SOURCE MATERIAL:
-.-.-
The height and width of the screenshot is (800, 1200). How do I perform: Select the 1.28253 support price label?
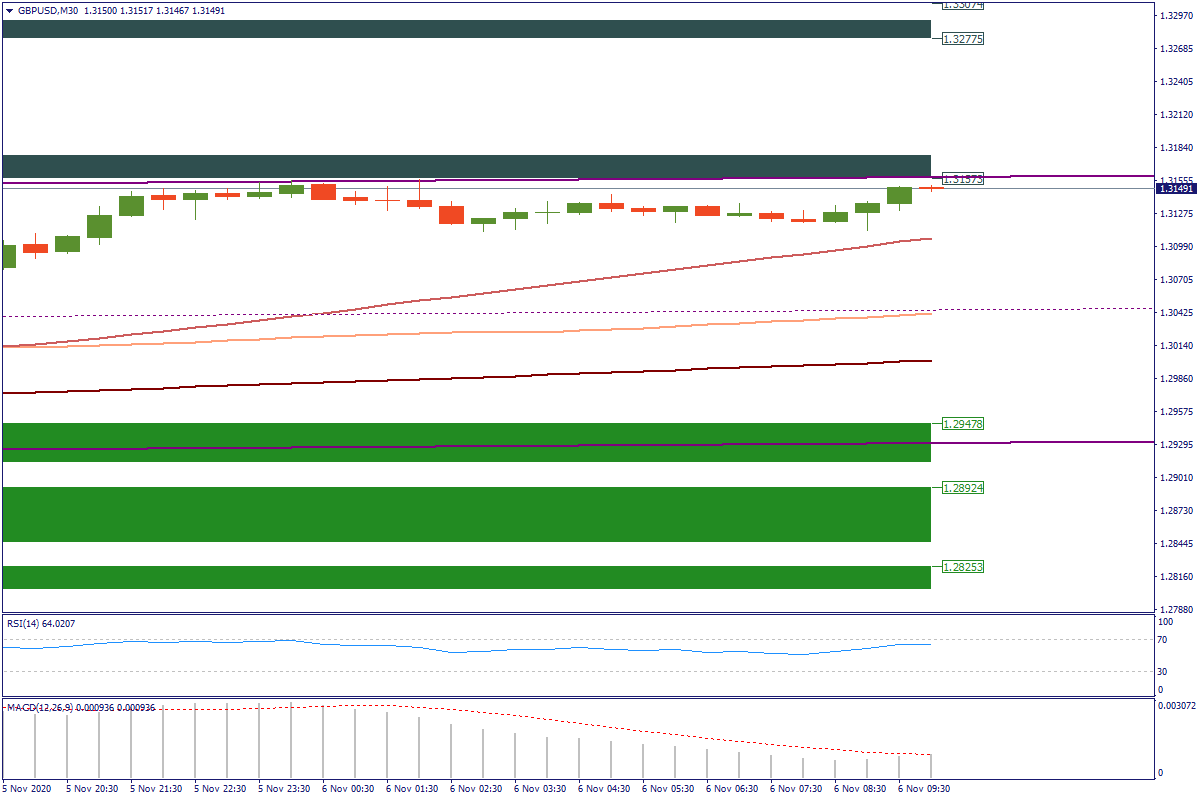tap(963, 566)
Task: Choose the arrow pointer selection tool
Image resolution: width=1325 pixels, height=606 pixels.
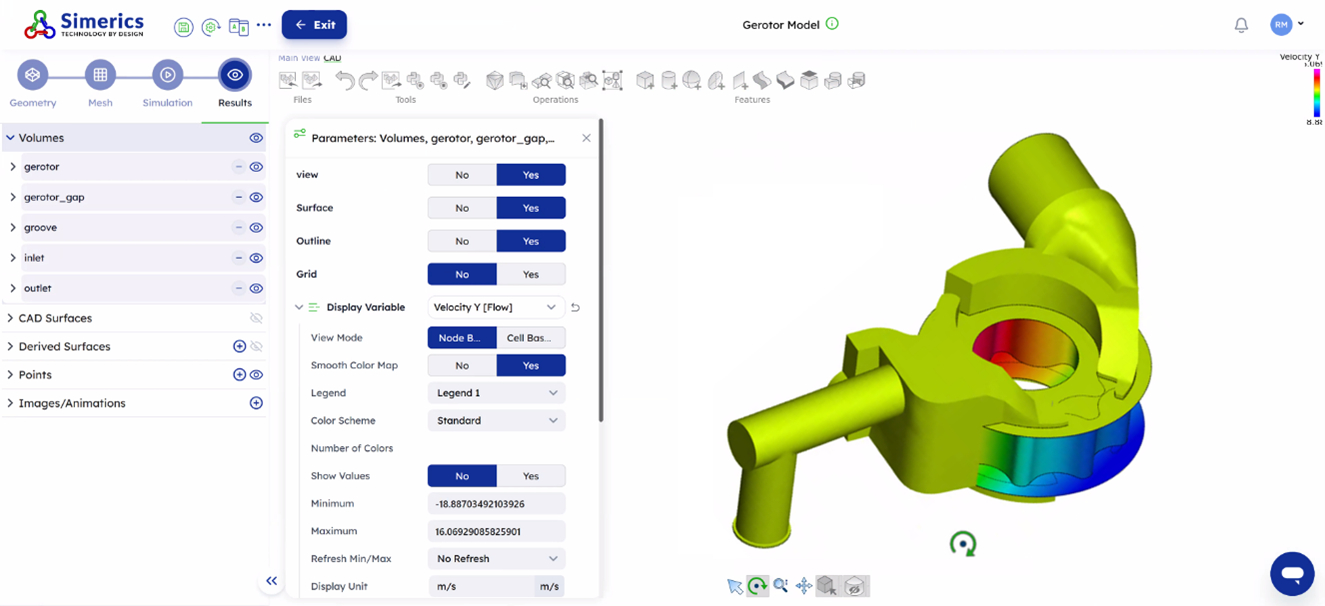Action: point(735,586)
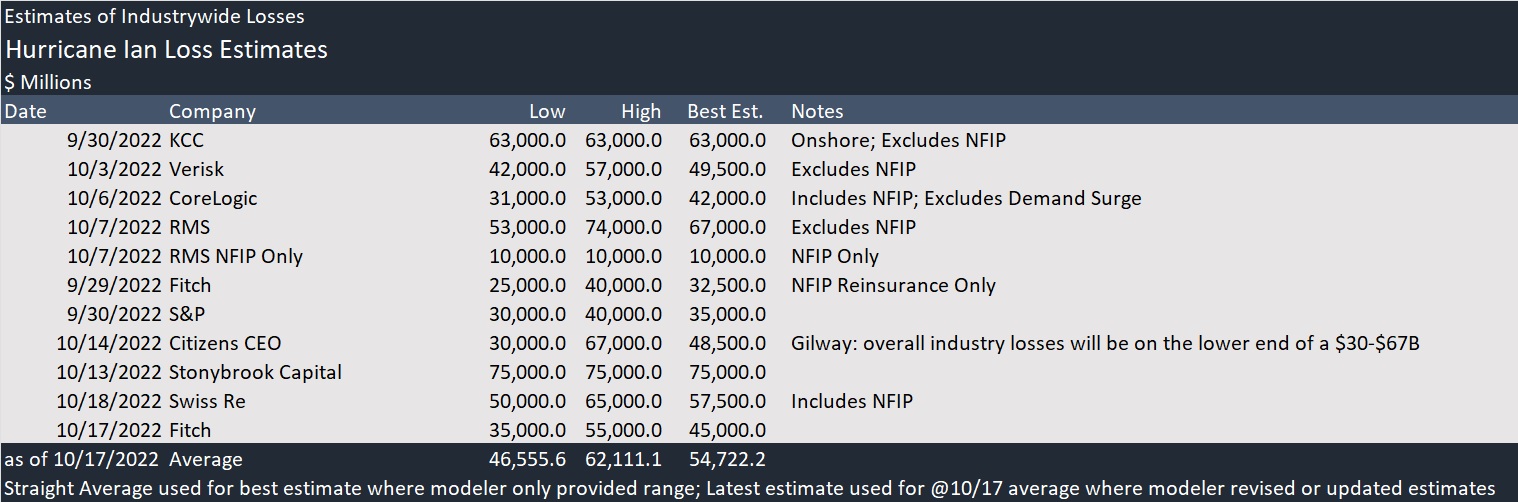The image size is (1518, 502).
Task: Select the Notes column header
Action: (x=817, y=111)
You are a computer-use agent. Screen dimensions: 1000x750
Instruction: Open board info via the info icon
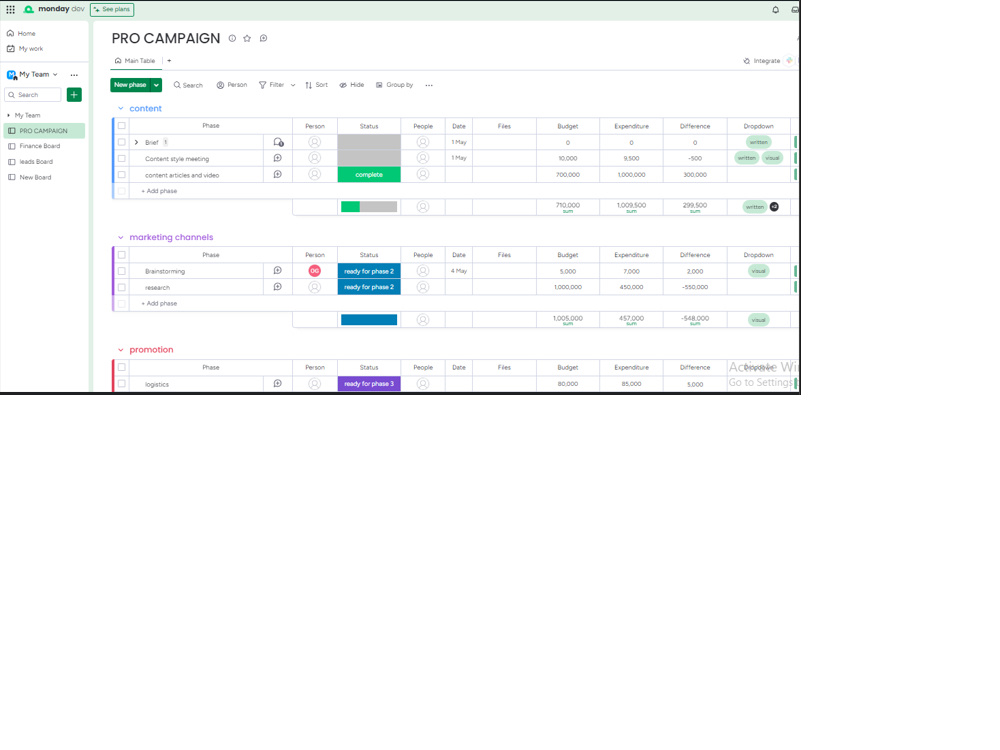click(x=231, y=38)
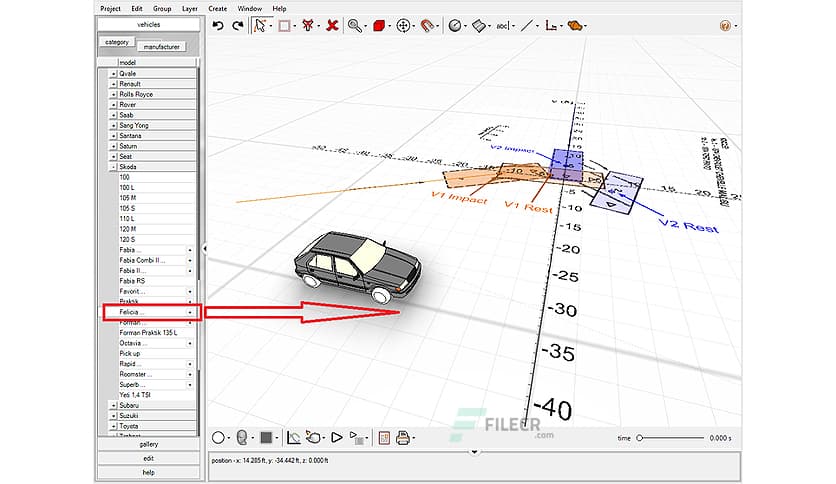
-.-.-
WHAT YOU ARE ASKED TO DO:
Print exactly the lines from the first line of the records above through the line containing "You are a computer-use", both included, and leave the pictures out.

RESULT OF THE EXERCISE:
The height and width of the screenshot is (800, 1200). How do I perform: Select the 1.28253 support price label?
tap(963, 566)
Task: Choose the arrow pointer selection tool
Image resolution: width=1325 pixels, height=606 pixels.
Action: point(735,586)
The image size is (1518, 502).
Task: Select the Notes column header
Action: (x=817, y=111)
You are a computer-use agent. Screen dimensions: 1000x750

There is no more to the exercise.